- ACTIVITY -
Below are lines of data; count those containing the word "dropdown" and write nothing but the number.

- DATASET ENTRIES -
============================================================

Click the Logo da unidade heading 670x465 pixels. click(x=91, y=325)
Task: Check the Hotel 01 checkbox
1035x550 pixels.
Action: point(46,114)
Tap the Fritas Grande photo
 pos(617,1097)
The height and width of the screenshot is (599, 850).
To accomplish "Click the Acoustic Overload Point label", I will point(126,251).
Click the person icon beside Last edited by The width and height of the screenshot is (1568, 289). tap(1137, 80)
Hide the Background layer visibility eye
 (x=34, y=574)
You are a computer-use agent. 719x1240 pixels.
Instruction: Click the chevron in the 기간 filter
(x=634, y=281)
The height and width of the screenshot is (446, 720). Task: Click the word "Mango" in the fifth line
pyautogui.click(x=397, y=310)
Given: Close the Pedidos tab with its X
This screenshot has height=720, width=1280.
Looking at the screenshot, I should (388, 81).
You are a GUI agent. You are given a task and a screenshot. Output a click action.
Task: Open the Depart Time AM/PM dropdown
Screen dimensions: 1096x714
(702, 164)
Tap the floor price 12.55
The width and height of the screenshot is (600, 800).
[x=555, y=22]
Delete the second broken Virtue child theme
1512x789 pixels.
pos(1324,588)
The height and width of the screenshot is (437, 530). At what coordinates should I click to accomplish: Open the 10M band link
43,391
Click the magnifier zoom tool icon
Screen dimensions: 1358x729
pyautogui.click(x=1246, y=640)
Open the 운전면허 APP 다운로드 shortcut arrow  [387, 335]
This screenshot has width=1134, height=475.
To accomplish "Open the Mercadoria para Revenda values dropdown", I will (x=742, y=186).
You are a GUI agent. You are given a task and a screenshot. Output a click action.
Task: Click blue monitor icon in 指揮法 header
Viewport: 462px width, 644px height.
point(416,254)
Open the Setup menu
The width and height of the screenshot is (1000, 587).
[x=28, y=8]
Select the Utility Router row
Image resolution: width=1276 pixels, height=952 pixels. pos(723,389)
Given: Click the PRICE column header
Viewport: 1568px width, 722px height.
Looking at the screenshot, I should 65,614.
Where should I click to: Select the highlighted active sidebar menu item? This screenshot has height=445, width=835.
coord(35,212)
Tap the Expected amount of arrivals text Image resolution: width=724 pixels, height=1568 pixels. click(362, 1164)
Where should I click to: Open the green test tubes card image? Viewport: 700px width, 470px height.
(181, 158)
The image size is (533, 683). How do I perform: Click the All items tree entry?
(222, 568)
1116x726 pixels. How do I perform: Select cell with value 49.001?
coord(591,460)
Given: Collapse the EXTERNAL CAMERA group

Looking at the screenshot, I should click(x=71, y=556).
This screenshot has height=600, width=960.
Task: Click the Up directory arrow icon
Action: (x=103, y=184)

============================================================

- SOLUTION -
2